Dévoiler au monde entier la générosité et la solidarité des Camerounais à travers le SCSI contre le Covid 19, des qualités que le régime de Yaoundé essaye mal de minimiser.
De maintenir la flamme de la lutte pour la libération du Cameroun

Les grandes opportunités que projettent le NON au Holdup.

Le « NON au Holdup » est la clef qui va permettre de :
Soutenir toutes les revendications au niveau national, continental et international.

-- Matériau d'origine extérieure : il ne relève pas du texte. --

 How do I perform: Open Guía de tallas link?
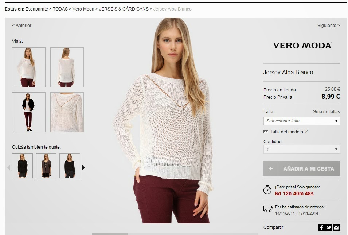[326, 112]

Tous les partis politiques et les associations nationales et internationales comme la BAS ou le CCD, peuvent s’appuyer sur le holdup pour justifier toute revendication.

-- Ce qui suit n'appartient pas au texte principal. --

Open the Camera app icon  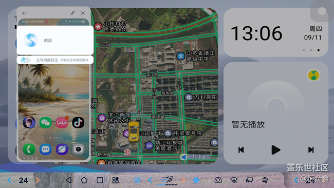pos(78,149)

Déjouer toutes les tentatives de division des Camerounais en les fédérant autour de la dénonciation unanime de ce banditisme du régime. « Acceptons toutes nos différences et disons tous NON AU HOLDUP ».
De modifier le code électoral du Cameroun car le « NON au holdup » est une bonne justification et une base solide de cette modification.
Déclencher le changement au Cameroun qui va passer par le « chassement » du régime de Yaoundé.
Maintenir les Camerounais éveillés pour les futures générations, ne laissant aucune chance aux futurs successeurs du régime Biya d’imaginer la moindre entourloupe pour continuer à embobiner les Camerounais.
En conclusion, le « NON au Holdup » est une notion, est une machine et une articulation qui a mis les Camerounais en branle à travers le monde pour la libération de leur pays. Les Camerounais sont très reconnaissants au Président Maurice Kamto pour cette initiative. Mais attention, nous avons dit que cette notion est intemporelle car elle s’appliquera à tout le monde, y compris le Président Maurice Kamto s’il arrivait au pouvoir. Cette précaution est la raison principale pour laquelle les mouvements comme le CODE, la BAS, le CCT, etc…, ne devront « JAMAIS » se fondre dans un parti politique car ces mouvements doivent assurer la veille pour l’intemporalité du «NON au Holdup ».